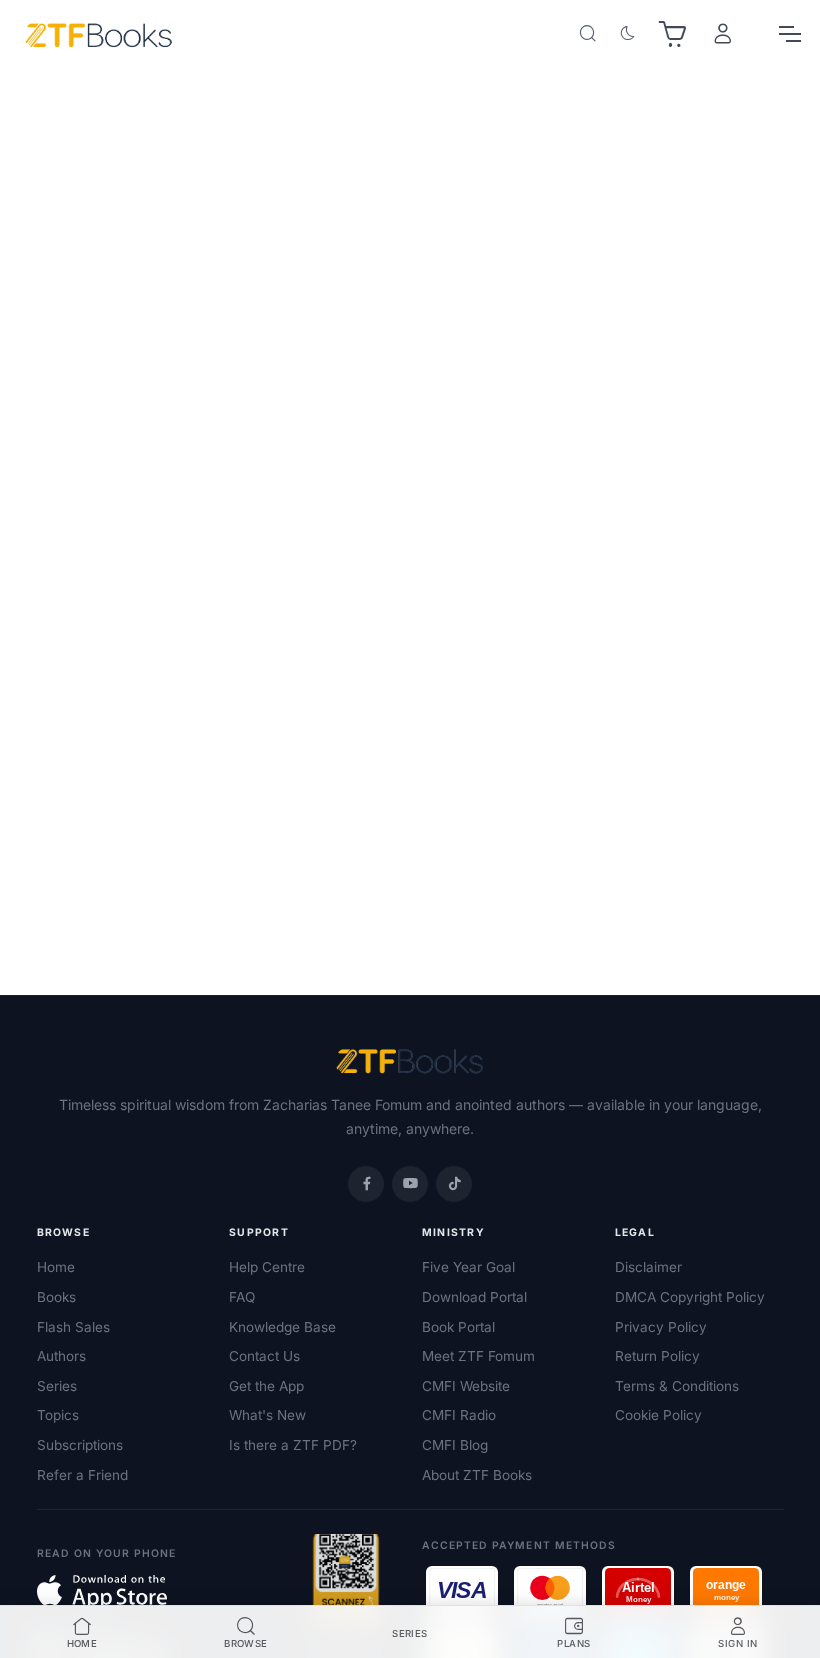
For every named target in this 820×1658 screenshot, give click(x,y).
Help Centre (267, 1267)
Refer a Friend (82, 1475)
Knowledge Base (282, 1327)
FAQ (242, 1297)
--------
**TRY IT**
I would like the data copied exactly as it stands, with no pictures included.

**SOLUTION TO THE PROBLEM**
For every named target in this 820×1658 screenshot, give click(x,y).
Help Centre (267, 1267)
Refer a Friend (82, 1475)
Knowledge Base (282, 1327)
FAQ (242, 1297)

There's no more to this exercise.